Normalmente no escribo en plural, pero en este caso sé que no estoy sola. Conozco a bastantes personas que, como yo, juegan a ser Dios en la ficción, en la escritura. Que, como yo, manipulan figurillas que se les parecen como dos gotas de agua. Los que yo frecuento son ateos. Por eso juegan a ser Dios. Para paliar su ausencia. Para imaginar que no vivimos en vano. Para que lo que cada día escapa al entendimiento encuentre un significado claro, aun al azar, aun de manera absurda. Para escapar de lo irrisorio. Por la fuerza. Y a base de moderación conseguimos construir puzles a partir de guijarros sueltos que tallamos hasta que encajan uno en otro. Eso nos da seguridad. Al final, cuando la cosa llega a las trescientas páginas, tenemos la sensación fugaz de haber puesto orden. De haber ordenado la habitación. De haber comprendido algo.

Eso a veces plantea problemas. Me he pasado días enteros jugándome la vida por una palabra: ¿qué pasará si le digo a ese hombre que tengo ganas de verlo? ¿Tendrá él también ganas de verme a mí o me arriesgo a debilitar el hipotético deseo que quizá sienta él al exponer el mío? Siempre una jugada por delante, como en el ajedrez. Y si le concierto una cita que rechaza, ¿cómo encajarlo? Y si acepta, ¿cómo responder después? El árbol genealógico de las hipótesis según las que se desarrolla mi intriga me atenaza la garganta con tanta fuerza que no puedo pronunciar ni una palabra. La consciencia de la extrema fragilidad del deseo amoroso me llega a través de los libros. La cristalización, de Stendhal, que la diseca. Su aterrador contrario, la muerte accidental del deseo, de una novela corta de Colette, El Quepis, que muestra la alegría de una mujer tras hacer el amor con un oficial más joven que ella. Ella le quita de broma el quepis, y, mientras ella se abandona a cantar, a «hacer el idiota», la mirada de su amante vacila; de repente la mujer se vuelve grotesca en el espejo de sus ojos, se da cuenta de que es demasiado tarde: el amor se ha disipado de modo irremediable. El joven no acudirá más a verla. La mujer se reviste de una fachada de dignidad que lucha por disimular la vergüenza. La humillación de haber hecho desaparecer la magia.

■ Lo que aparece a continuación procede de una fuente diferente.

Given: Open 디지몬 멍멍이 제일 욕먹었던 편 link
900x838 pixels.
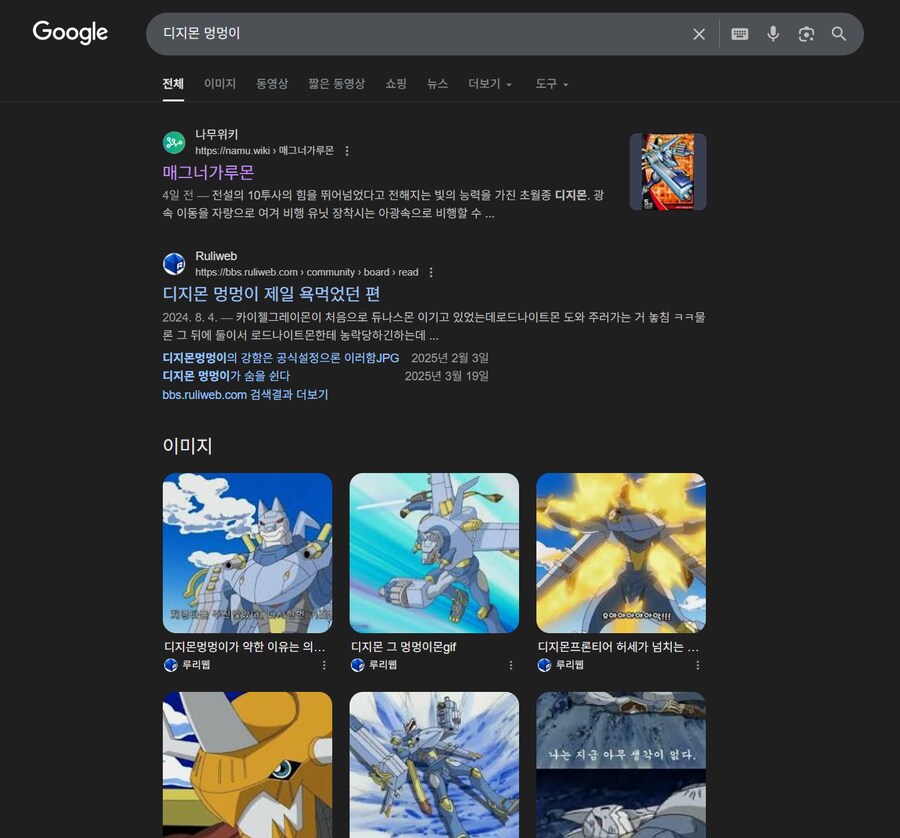Looking at the screenshot, I should (x=271, y=294).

Ese veredicto me dejó helada, hasta el punto de que frente al hombre que ocupa mis pensamientos apenas me atrevo a hablar o a moverme por miedo a cometer una torpeza y tiendo a abismarme en el ensueño infinito de la suma de los posibles, que nunca decepciona, que nunca choca contra la frontera de la piel. Cuando se es Dios, no se es hombre. Ni mujer. Ni nada. Se es una consciencia pura. Si uno no existe, el placer es infinito.

Es aquí donde escuece la herida: ser Dios en los libros te formatea el espíritu con tal eficacia que después resulta insoportable no serlo en la vida: cómo decidirse a aceptar no saber de antemano el sentido y el devenir de las cosas. Cuando mis padres me llamaron Claire corrieron un riesgo. Durante toda mi infancia se me contó la siguiente historia: me llamaba Claire (Clara) pero nací con la cara roja y el pelo muy negro. Durante seis meses fue así, y la vecina decía: «Tendríais que haberla llamado Morena». Con el paso del tiempo se me cayó el pelo y brotó nuevo, de un rubio profético, de un rubio milagroso. Al final, la naturaleza quiso darle la última palabra a esos padres desamparados que a partir de ese momento podrían vacilarle a la vecina. ¿Ha visto usted qué ojos verdes? Y qué piel más blanca.

En un libro es fácil: sueño con una heroína graciosa, de ánimo sereno y paciencia de ángel, la bautizo Constance y hala: ya está ahí.